Both belts are 3mm thick 95shA polyurethane with no traction fabrics, just monolithic PU. I believe that 1kg = 9.8newtons.
Conveyor belt number one is described as having a traction capacity of 1.8kg/cm at 1% tension which I work out as;
= 1.8kg/cm
= 17.4N/cm
= 1.76N/mm
÷ 3 (3mm thick belt)
= 0.586N/mm2
= 5.86daN/cm2
Conveyor belt number two is described as having a 10daN/cm2 which I work out as;
= 10daN/cm2
= 100N/cm2
= 1N/mm2
Why would these not match or is one company over egging their figures?
Can someone put me out of my misery?
For those mildly curious, this is a monolithic conveyor belt;
Comments
What I do know is Kg (mass ) is not directly compatible to Newtons (force). I think there is a difference measure or unit for force Kg.

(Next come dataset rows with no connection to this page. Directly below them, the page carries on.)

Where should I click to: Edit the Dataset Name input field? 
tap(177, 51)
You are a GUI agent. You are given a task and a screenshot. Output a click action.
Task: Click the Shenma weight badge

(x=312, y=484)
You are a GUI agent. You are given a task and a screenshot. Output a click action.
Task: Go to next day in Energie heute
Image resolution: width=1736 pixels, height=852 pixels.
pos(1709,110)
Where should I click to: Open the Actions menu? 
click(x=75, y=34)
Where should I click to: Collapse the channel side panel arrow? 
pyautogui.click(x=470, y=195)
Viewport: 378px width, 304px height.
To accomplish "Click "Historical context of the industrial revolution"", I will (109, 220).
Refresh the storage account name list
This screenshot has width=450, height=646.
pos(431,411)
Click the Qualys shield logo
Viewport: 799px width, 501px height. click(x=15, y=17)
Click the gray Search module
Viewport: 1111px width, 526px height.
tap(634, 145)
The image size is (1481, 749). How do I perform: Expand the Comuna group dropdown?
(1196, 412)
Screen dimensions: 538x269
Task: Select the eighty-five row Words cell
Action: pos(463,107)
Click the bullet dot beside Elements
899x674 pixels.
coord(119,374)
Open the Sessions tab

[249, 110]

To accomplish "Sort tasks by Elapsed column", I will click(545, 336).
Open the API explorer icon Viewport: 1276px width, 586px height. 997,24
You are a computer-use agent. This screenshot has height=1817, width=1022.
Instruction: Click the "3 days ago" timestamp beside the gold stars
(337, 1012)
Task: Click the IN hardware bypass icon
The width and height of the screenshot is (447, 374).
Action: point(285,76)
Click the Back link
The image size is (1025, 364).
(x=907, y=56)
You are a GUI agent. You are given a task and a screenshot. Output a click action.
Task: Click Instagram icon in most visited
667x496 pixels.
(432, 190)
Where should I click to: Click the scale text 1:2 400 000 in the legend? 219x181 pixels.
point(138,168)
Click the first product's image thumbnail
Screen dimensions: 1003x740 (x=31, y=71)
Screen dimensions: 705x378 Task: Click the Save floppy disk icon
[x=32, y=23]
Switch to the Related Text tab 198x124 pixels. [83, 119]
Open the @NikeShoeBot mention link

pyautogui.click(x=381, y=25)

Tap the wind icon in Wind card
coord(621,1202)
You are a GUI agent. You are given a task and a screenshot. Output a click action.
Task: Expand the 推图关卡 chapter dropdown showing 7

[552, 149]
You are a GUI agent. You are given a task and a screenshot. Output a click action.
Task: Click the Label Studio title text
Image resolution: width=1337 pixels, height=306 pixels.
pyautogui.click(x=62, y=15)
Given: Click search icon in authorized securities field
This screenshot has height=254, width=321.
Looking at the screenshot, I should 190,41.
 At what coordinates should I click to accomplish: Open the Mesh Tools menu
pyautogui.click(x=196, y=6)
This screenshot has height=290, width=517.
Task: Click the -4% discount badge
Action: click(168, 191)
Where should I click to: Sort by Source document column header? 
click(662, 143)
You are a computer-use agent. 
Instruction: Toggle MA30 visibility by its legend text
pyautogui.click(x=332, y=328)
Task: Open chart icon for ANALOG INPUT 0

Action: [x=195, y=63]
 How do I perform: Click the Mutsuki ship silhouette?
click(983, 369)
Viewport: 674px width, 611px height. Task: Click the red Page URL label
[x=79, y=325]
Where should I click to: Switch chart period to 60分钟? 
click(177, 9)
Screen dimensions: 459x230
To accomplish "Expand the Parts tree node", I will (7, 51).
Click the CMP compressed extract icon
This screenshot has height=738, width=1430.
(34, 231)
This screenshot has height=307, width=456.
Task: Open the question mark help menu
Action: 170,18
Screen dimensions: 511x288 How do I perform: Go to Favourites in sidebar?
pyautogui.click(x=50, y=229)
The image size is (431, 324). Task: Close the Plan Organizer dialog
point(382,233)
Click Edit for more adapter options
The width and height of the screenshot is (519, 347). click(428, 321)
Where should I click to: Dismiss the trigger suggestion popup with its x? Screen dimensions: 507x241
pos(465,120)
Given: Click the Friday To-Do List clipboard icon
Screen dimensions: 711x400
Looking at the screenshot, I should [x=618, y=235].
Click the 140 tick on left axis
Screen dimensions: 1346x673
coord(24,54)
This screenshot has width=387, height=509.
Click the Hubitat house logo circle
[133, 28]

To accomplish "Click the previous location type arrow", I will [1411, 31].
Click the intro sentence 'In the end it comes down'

why are you doing this step?
Looks like kg/cm2 is almost 1:1 with daN/cm2. One step I think you did do wrong is there are 100mm2 to a cm2 not 10 but as you converted back to cm2 it doesn’t matter. Not sure if I’ve really helped there!
I can see how the capacity of the belt would vary with width, but the thickness of that belt is set at 3mm, no?
[edit] or should it be cm^2, for the surface area of the belt?
First belt's value is per cm whereas second is per square cm. You need the belt width of the first to be able to compare the two.
You'd expect the value to be a pressure ie a load per unit area rather than a udl.
Looking at the figures though, the second belt has a vastly superior traction force.
The belt looks about 30cm wide so belt 1 would be 0.6N/cm2 compared to 100N/cm2 for belt 2 and that can't possibly be right?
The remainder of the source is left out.